(Stored data)

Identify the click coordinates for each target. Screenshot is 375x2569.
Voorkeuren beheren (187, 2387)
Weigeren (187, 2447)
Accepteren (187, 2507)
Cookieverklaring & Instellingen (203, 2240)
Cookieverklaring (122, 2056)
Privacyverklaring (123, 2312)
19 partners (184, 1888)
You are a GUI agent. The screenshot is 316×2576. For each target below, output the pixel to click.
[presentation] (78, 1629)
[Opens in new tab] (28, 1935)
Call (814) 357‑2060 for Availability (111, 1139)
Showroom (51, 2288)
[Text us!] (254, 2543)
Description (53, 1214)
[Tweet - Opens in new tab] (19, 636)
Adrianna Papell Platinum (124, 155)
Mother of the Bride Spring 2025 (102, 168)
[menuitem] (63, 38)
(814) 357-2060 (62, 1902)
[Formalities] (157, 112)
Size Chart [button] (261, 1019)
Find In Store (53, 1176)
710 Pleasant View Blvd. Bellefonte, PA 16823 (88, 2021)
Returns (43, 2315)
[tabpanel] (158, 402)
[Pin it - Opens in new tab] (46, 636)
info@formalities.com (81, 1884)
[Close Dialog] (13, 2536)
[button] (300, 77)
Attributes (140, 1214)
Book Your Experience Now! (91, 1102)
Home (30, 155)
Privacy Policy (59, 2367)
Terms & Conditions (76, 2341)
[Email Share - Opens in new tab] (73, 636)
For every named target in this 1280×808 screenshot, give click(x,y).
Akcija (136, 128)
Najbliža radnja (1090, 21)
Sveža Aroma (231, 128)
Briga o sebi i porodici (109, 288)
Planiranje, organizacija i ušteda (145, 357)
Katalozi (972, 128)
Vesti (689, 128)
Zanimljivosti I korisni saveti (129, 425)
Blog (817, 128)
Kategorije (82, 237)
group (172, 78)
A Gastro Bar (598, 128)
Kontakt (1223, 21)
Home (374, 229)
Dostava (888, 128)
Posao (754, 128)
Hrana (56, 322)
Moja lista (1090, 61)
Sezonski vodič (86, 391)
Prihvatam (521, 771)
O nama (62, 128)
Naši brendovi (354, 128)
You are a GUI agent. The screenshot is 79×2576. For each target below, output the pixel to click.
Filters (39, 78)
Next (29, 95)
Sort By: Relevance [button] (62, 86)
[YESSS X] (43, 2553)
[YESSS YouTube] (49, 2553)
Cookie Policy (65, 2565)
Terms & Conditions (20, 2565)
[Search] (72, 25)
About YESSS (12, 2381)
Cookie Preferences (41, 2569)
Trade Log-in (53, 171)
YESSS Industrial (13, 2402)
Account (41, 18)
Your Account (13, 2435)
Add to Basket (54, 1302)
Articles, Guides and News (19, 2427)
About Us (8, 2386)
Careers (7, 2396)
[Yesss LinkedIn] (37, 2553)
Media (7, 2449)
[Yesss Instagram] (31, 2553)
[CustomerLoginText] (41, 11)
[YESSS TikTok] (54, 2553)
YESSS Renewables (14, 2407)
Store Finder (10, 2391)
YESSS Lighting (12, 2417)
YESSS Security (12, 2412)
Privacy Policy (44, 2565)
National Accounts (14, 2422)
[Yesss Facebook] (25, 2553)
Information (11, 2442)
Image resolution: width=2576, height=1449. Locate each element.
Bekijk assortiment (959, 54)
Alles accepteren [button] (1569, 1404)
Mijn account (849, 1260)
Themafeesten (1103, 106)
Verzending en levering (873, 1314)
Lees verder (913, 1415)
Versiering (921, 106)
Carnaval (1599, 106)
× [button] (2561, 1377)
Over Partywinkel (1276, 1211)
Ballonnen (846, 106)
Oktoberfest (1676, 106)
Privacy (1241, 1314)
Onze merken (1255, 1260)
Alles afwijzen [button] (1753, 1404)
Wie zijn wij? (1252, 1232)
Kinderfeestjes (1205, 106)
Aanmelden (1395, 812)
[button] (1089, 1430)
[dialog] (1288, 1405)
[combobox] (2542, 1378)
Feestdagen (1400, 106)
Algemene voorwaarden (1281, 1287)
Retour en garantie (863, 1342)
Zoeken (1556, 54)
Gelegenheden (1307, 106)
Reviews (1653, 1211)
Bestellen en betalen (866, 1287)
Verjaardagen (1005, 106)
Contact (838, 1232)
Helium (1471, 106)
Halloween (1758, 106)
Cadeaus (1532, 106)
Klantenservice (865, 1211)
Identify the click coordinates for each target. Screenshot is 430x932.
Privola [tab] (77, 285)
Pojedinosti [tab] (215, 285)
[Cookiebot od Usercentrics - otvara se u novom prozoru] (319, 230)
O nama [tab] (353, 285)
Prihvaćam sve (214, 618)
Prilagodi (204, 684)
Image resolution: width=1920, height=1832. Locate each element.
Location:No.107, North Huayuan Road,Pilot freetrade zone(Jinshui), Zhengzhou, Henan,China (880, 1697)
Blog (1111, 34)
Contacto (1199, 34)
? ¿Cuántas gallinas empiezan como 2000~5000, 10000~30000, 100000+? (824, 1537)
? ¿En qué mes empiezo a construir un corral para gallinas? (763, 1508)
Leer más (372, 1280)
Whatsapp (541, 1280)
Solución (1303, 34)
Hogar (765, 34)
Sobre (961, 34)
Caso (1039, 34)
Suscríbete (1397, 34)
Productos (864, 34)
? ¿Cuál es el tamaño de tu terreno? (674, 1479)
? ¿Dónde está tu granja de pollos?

__Task prompt__
Restate every entry exactly. Leave nothing out.

__Solution to this problem__
Identify the click coordinates for each target. Screenshot is 375x2569.
Voorkeuren beheren (187, 2387)
Weigeren (187, 2447)
Accepteren (187, 2507)
Cookieverklaring & Instellingen (203, 2240)
Cookieverklaring (122, 2056)
Privacyverklaring (123, 2312)
19 partners (184, 1888)
You are a GUI agent. The screenshot is 316×2576. For each target below, output the pixel to click.
[presentation] (78, 1629)
[Opens in new tab] (28, 1935)
Call (814) 357‑2060 for Availability (111, 1139)
Showroom (51, 2288)
[Text us!] (254, 2543)
Description (53, 1214)
[Tweet - Opens in new tab] (19, 636)
Adrianna Papell Platinum (124, 155)
Mother of the Bride Spring 2025 (102, 168)
[menuitem] (63, 38)
(814) 357-2060 (62, 1902)
[Formalities] (157, 112)
Size Chart [button] (261, 1019)
Find In Store (53, 1176)
710 Pleasant View Blvd. Bellefonte, PA 16823 (88, 2021)
Returns (43, 2315)
[tabpanel] (158, 402)
[Pin it - Opens in new tab] (46, 636)
info@formalities.com (81, 1884)
[Close Dialog] (13, 2536)
[button] (300, 77)
Attributes (140, 1214)
Book Your Experience Now! (91, 1102)
Home (30, 155)
Privacy Policy (59, 2367)
Terms & Conditions (76, 2341)
[Email Share - Opens in new tab] (73, 636)
For every named target in this 1280×808 screenshot, give click(x,y).
Akcija (136, 128)
Najbliža radnja (1090, 21)
Sveža Aroma (231, 128)
Briga o sebi i porodici (109, 288)
Planiranje, organizacija i ušteda (145, 357)
Katalozi (972, 128)
Vesti (689, 128)
Zanimljivosti I korisni saveti (129, 425)
Blog (817, 128)
Kategorije (82, 237)
group (172, 78)
A Gastro Bar (598, 128)
Kontakt (1223, 21)
Home (374, 229)
Dostava (888, 128)
Posao (754, 128)
Hrana (56, 322)
Moja lista (1090, 61)
Sezonski vodič (86, 391)
Prihvatam (521, 771)
O nama (62, 128)
Naši brendovi (354, 128)
You are a GUI agent. The screenshot is 79×2576. For each target below, output the pixel to click.
Filters (39, 78)
Next (29, 95)
Sort By: Relevance [button] (62, 86)
[YESSS X] (43, 2553)
[YESSS YouTube] (49, 2553)
Cookie Policy (65, 2565)
Terms & Conditions (20, 2565)
[Search] (72, 25)
About YESSS (12, 2381)
Cookie Preferences (41, 2569)
Trade Log-in (53, 171)
YESSS Industrial (13, 2402)
Account (41, 18)
Your Account (13, 2435)
Add to Basket (54, 1302)
Articles, Guides and News (19, 2427)
About Us (8, 2386)
Careers (7, 2396)
[Yesss LinkedIn] (37, 2553)
Media (7, 2449)
[Yesss Instagram] (31, 2553)
[CustomerLoginText] (41, 11)
[YESSS TikTok] (54, 2553)
YESSS Renewables (14, 2407)
Store Finder (10, 2391)
YESSS Lighting (12, 2417)
YESSS Security (12, 2412)
Privacy Policy (44, 2565)
National Accounts (14, 2422)
[Yesss Facebook] (25, 2553)
Information (11, 2442)
Image resolution: width=2576, height=1449. Locate each element.
Bekijk assortiment (959, 54)
Alles accepteren [button] (1569, 1404)
Mijn account (849, 1260)
Themafeesten (1103, 106)
Verzending en levering (873, 1314)
Lees verder (913, 1415)
Versiering (921, 106)
Carnaval (1599, 106)
× [button] (2561, 1377)
Over Partywinkel (1276, 1211)
Ballonnen (846, 106)
Oktoberfest (1676, 106)
Privacy (1241, 1314)
Onze merken (1255, 1260)
Alles afwijzen [button] (1753, 1404)
Wie zijn wij? (1252, 1232)
Kinderfeestjes (1205, 106)
Aanmelden (1395, 812)
[button] (1089, 1430)
[dialog] (1288, 1405)
[combobox] (2542, 1378)
Feestdagen (1400, 106)
Algemene voorwaarden (1281, 1287)
Retour en garantie (863, 1342)
Zoeken (1556, 54)
Gelegenheden (1307, 106)
Reviews (1653, 1211)
Bestellen en betalen (866, 1287)
Verjaardagen (1005, 106)
Contact (838, 1232)
Helium (1471, 106)
Halloween (1758, 106)
Cadeaus (1532, 106)
Klantenservice (865, 1211)
Identify the click coordinates for each target. Screenshot is 430x932.
Privola [tab] (77, 285)
Pojedinosti [tab] (215, 285)
[Cookiebot od Usercentrics - otvara se u novom prozoru] (319, 230)
O nama [tab] (353, 285)
Prihvaćam sve (214, 618)
Prilagodi (204, 684)
Image resolution: width=1920, height=1832. Locate each element.
Location:No.107, North Huayuan Road,Pilot freetrade zone(Jinshui), Zhengzhou, Henan,China (880, 1697)
Blog (1111, 34)
Contacto (1199, 34)
? ¿Cuántas gallinas empiezan como 2000~5000, 10000~30000, 100000+? (824, 1537)
? ¿En qué mes empiezo a construir un corral para gallinas? (763, 1508)
Leer más (372, 1280)
Whatsapp (541, 1280)
Solución (1303, 34)
Hogar (765, 34)
Sobre (961, 34)
Caso (1039, 34)
Suscríbete (1397, 34)
Productos (864, 34)
? ¿Cuál es el tamaño de tu terreno? (674, 1479)
? ¿Dónde está tu granja de pollos?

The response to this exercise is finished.